Article
作者: Misgeld, Thomas ; Meisinger, Chris ; Brandenburg, Katharina S ; Deepagan, Veerasikku Gopal ; Falquez-Medina, Hugo ; Saller, Benedikt S. ; Ingerl, Isabella L ; Saller, Benedikt S ; Giese, Sebastian ; Wöhrle, Svenja ; Walentek, Peter ; Vince, James E. ; Fischer, Larissa ; Neumann, Konstantin ; Rizzi, Marta ; Häcker, Georg ; Groß, Christina J ; Schwemmle, Martin ; Buescher, Joerg ; Köttgen, Anna ; Baumeister, Ralf ; Koentges, Christoph ; Oelgeklaus, Aline ; Helmstädter, Martin ; Tai, Yi-Heng ; Groß, Christina J. ; Urban, Chiara ; Wu, Gang ; Malli, Roland ; Maurer, Ulrich ; Vince, James E ; Marada, Adinarayana ; Riedel, Dietmar ; Kierdorf, Katrin ; Zimmermann, Julia A ; Rambold, Angelika S. ; Aktories, Philipp ; Reuther, Peter ; Kirschnek, Susanne ; Kerschensteiner, Martin ; Pilic, Johannes ; Mayer, Carolin ; Zimmermann, Julia A. ; Weber, Alexander N R ; Kessler, Susanne ; Gorka, Oliver ; Rambold, Angelika S ; Jakobs, Stefan ; Weber, Alexander N.R. ; Peyronnet, Remi ; Shojaee, Farzaneh ; Lange, Felix ; Edlich, Frank ; Cheng, Yurong ; Ingerl, Isabella L. ; Weber, Damian ; Groß, Olaf ; Kreutz, Clemens ; Brandenburg, Katharina S. ; Ciminski, Kevin ; Crois, Anna ; Dufossez, Clara ; Neuwirt, Emilia ; Mateo-Tortola, Maria ; Heimbucher, Thomas
How mitochondria reconcile roles in functionally divergent cell death pathways of apoptosis and NLRP3 inflammasome-mediated pyroptosis remains elusive, as is their precise role in NLRP3 activation and the evolutionarily conserved physiological function of NLRP3. Here, we have shown that when cells were challenged simultaneously, apoptosis was inhibited and NLRP3 activation prevailed.

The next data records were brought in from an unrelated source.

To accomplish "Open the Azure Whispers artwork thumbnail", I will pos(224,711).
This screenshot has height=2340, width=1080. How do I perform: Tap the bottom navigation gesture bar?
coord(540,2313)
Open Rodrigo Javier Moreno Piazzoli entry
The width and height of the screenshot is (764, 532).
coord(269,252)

Apoptosis inhibition by structurally diverse NLRP3 activators, including nigericin, imiquimod, extracellular ATP, particles, and viruses, was not a consequence of inflammasome activation but rather of their effects on mitochondria. NLRP3 activators turned out as oxidative phosphorylation (OXPHOS) inhibitors, which we found to disrupt mitochondrial cristae architecture, leading to trapping of cytochrome c. Although this effect was alone not sufficient for NLRP3 activation, OXPHOS inhibitors became triggers of NLRP3 when combined with resiquimod or Yoda-1, suggesting that NLRP3 activation requires two simultaneous cellular signals, one of mitochondrial origin. Therefore, OXPHOS and apoptosis inhibition by NLRP3 activators provide stringency in cell death decisions.